And believe yourself all you want when as lie behind teeth that Marina is actually singing a damn thing about terror or anxiety for most of FEAR — sure, her wheelhouse has always been barbing love, jealousy and cold fury, but love can wear out faster than that under armour rash of metal jacket fury and she just can’t write either with much subtelty — perfect for those “powerful” moments: “Handmade Heaven,” “Orange Trees” (probably the most colourful cut on record despite its lo-fi instagram filter), “Baby,” “Enjoy Your Life,” “True,” and “Soft To Be Strong” all do fine with this because the subject matter doesn’t require specificity.

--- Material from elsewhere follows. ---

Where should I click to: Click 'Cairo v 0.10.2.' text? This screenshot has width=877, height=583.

But by the fourth record, it would be remiss not to expect a little something more. The aforementioned tracks could work as lead-singles for a fresh face, but wade into the deeper cuts and realize MARINA only likes the water up to her knees. “You” is confused as hell, “Superstar,’ “Believe in Love” and “Emotional Machine” fall for pastiche — common problems birthing common poetry — and “Karma” needs more than vague menacing while “You” sounds more like a pity song, “Life is Strange” forays into flailing anxiety and for whatever angle of FearSoft To Be Strong” is supposed to convey, we’re also given Marina’s voice unaided for half a track so I’ll take it, even if I don’t love it.

MARINA © Zoey Grossman
MARINA © Zoey Grossman

But compare to an original queen, when I listen to Whitney Houston (if ever there were one), I want to hear how she needs (forget about wanting) somebody to dance with her just from the careening, catapulting elastic power of her voice vacillating from soft to loud with ease, explaining the sheer direness of her situation, supported by and exploding with Narada Michael Walden’s synthesizer motifs to blow us all away. Vocal musicians have a right to be good without being overtly intellectual. But they also need people who know how to work with a voice without fucking with it.

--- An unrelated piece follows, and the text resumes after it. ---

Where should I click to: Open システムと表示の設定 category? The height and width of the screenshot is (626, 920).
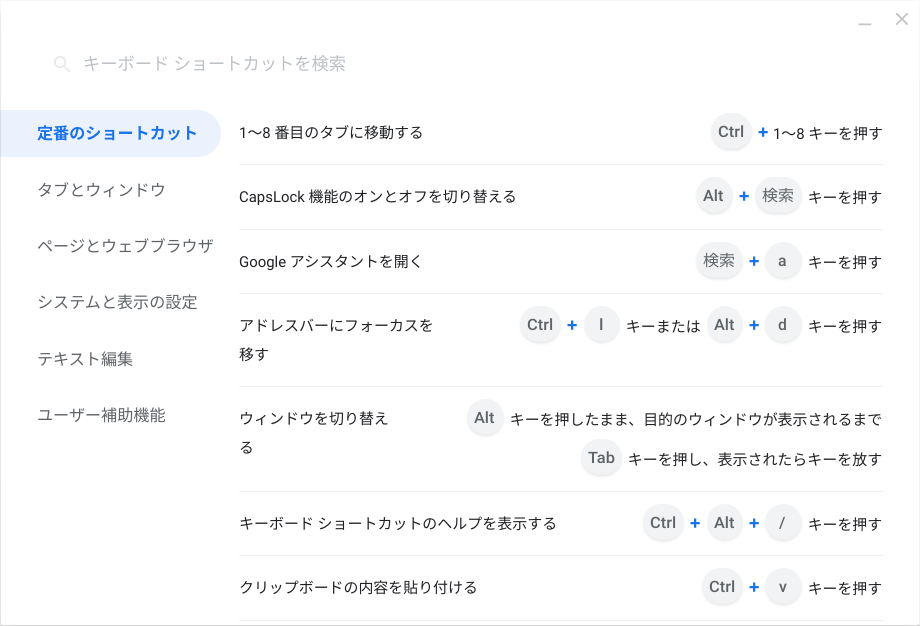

When I listen to MARINA on “Believe in Love,” her whisper vocals have but clicks and some bass-ridden heartbeats as musical foils. Further, they don’t amount to any change within the song; they’re just there. What shit foils. The most interesting part of the song is the keyboard that only makes itself felt behind MARINA in the chorus and the denoument. Sure it appears in the verses too, but there they languish without stakes. I don’t want to hear the reverbing MARINA bleats on about the power of love. Contrast the MARINA on “Believe in Love” with the Marina on “Life Is Strange,” which uses violins to denote a difference between chorus and verse, that rises with the action, or the percussion programming that changes from pitter-patter snare patterns on the verses to snappy snare clicks on the chorus, mimicking her climaxes and denouments to great effect.


Granted, this is also one of the songs where Marina’s voice is left the fuck alone. I want to hear that. That thing can carry songs; the little vocoder “yoouu (yooouuu)’s”are a nice touch, sure, but little garnishes that should remain so because when her chords hit those peaks unaided, well, I don’t think there’s a more beautiful sound in the music business. Marina has that much right.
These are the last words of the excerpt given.